Automatically planting the seeds? I can take it or leave it.
But the really intensive work is pulling those extraordinarily hardy weeds and pest control.
The cost of this thing at nearly $3000 including taxes is just too high for effectively an automated watering system that is easily solved at HomeDepot and the GardenGrid.
I think the idea is that using the CNC style design for everything makes it a simpler system? Watering from the soil may be better, but harder to automate to such an extreme? Automating the setup of irrigation lines with a CNC head seems like a pretty cool project though.
Drip irrigation is a once and done setup and also automated. I feel like this project is insanely cool, but ultimately not practically useful at the pricepoint.
Watering is definitely a solved problem in agriculture. There is absolutely no scenario where two plants growing right next to each other would need drastically different amounts of water. The project, founders and company are utterly useless.
That’s pretty much what happens when plants get “watered” naturally though… I’m thinking about rain of course
From my understanding gathered from grandparents, problems occur when watering under the sun because droplets act like magnifier and burn the leaves.
Watering the soil means you don't need to care about the sun.
A few years ago I saw on a tropical island some open ended poly tunnels growing salads and things that, in my own open air garden, are very heavily predated. They had a simple but very effective solution: they ran misters for a few minutes every hour. This made an environment that the plants thrived and insects left alone. And they lost very little water (on an island where fresh water was conserved generally) even though the tunnels were not closed at the ends. Fungus wasn’t mentioned when I asked about them. It was very simple tech level but I was struck by the smarts and knowledge behind it.
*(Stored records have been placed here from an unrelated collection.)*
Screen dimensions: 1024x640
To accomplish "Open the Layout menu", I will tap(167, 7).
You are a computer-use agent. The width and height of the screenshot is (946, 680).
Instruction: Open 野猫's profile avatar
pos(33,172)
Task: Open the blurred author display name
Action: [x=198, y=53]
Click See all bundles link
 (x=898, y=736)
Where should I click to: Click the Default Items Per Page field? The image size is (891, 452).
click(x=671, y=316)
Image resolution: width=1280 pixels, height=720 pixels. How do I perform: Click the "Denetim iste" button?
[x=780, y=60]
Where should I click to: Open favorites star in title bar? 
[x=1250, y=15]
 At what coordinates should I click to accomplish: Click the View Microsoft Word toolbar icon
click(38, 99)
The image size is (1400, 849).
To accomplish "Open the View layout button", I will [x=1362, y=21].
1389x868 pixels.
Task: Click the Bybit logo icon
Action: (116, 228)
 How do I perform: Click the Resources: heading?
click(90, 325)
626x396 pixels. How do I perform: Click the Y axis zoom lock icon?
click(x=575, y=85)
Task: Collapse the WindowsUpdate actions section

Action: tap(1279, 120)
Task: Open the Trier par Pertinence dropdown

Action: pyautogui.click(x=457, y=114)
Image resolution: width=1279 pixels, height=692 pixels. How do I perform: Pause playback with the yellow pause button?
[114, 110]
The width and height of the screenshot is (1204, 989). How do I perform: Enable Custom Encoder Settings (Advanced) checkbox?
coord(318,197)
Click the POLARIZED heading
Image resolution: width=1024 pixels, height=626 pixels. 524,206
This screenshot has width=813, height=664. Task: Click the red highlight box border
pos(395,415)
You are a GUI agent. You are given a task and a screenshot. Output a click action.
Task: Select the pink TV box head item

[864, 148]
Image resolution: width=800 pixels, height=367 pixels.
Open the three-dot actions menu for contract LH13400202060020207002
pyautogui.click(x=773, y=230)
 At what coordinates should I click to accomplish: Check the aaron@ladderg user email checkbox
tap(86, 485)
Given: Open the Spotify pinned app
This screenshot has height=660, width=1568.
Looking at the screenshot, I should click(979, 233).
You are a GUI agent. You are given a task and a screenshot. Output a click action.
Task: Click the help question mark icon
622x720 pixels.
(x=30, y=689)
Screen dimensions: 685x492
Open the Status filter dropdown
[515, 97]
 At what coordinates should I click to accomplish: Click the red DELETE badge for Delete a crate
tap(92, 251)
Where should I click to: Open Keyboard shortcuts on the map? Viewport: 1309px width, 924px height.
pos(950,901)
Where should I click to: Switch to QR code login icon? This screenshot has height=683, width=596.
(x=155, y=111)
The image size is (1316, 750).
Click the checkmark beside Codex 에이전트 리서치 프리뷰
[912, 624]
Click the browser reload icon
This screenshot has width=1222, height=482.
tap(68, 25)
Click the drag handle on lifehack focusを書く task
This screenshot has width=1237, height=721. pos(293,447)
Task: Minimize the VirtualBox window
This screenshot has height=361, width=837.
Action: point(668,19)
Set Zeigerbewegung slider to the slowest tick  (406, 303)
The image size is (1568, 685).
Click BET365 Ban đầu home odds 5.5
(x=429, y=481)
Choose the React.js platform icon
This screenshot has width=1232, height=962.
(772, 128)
So it’s like a giant 2L bottle on its side with the ends cut off and no label? Was the soil inside fully or was this a covering? Very cool
I heard watering the leaves is a technique to avoid frost damage in some regions
Yes it is. Water freezes and provides protection from freezing cold as funny as it might sound. Of course watering systems for huge gardens or orchards are expensive even if you have access to enough water.
You seriously think they haven't thought of that? I have no association with this project but it has been going for many years, has sold to many customers and institutions and the pictures certainly look like many healthy plants. Probably there is a cost/benefit trade-off to engineering watering at the soil level. Perhaps leaves would get damaged by the hardware.
rain?
Reminds me of when I got into electric skateboarding only to realise late in the game every around me had never had a skateboard when they were younger, they were all engineers. This was back in the day when it was only affordable to make your own. Not disrespecting anyone I just found it funny and surprising.